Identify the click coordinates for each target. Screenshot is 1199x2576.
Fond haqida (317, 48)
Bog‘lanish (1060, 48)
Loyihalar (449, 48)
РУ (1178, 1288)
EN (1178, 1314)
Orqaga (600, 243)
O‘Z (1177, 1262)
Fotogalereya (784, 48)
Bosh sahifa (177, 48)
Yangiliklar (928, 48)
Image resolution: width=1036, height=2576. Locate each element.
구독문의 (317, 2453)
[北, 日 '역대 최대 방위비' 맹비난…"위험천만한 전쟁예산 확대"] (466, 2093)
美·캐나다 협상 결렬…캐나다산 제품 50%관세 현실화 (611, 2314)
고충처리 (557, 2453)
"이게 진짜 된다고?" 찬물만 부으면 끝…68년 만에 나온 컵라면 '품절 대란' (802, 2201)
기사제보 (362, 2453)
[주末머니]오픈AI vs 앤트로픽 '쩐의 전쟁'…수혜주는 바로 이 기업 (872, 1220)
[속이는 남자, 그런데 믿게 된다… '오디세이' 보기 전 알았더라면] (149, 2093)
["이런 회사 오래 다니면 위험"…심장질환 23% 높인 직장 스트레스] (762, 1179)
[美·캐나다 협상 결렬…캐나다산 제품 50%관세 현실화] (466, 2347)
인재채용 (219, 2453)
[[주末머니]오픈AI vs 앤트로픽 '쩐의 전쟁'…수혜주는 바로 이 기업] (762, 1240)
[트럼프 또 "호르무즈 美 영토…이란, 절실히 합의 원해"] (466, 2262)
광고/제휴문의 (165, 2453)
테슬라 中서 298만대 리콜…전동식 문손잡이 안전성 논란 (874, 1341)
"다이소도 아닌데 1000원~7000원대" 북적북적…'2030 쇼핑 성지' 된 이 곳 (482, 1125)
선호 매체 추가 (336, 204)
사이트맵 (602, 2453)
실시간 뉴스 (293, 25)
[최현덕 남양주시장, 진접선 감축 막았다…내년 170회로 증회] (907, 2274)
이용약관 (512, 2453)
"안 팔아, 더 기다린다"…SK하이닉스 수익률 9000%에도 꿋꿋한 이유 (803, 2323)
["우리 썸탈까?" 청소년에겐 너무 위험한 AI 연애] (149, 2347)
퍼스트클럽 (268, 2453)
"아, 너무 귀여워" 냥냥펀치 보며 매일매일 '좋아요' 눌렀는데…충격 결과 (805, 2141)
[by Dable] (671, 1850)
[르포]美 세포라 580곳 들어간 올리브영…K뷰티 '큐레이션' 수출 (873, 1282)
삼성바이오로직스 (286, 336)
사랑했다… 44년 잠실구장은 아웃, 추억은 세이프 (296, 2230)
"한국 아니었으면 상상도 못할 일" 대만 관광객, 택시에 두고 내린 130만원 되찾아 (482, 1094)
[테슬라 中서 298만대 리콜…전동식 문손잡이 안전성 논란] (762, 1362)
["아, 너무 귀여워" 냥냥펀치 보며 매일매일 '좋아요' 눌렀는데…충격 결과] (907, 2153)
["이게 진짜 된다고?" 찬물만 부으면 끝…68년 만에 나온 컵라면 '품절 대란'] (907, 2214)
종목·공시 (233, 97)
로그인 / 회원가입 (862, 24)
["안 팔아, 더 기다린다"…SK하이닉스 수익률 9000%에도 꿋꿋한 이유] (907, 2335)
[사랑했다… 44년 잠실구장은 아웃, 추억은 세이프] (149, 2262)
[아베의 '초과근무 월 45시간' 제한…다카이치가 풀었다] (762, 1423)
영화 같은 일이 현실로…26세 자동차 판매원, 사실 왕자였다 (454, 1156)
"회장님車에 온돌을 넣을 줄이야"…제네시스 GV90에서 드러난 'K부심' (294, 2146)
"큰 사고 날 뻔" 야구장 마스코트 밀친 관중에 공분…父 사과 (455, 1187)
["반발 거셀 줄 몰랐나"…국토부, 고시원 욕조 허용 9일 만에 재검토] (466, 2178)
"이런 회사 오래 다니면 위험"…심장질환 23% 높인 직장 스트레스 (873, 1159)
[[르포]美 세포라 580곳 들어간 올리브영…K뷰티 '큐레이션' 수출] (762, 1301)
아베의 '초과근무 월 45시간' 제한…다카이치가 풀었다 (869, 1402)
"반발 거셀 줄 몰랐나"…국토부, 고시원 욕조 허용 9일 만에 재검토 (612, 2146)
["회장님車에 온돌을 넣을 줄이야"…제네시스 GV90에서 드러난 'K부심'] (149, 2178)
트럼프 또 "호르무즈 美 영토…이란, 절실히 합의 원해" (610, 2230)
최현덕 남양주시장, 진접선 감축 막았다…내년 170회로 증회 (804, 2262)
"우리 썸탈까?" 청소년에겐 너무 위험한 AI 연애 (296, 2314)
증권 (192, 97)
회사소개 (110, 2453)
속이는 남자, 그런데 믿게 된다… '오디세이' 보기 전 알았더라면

### Exercise prompt
Provide the number of lines in the entries above on which the string "잠실구장은" is found, and no other text.

### Exercise solution
2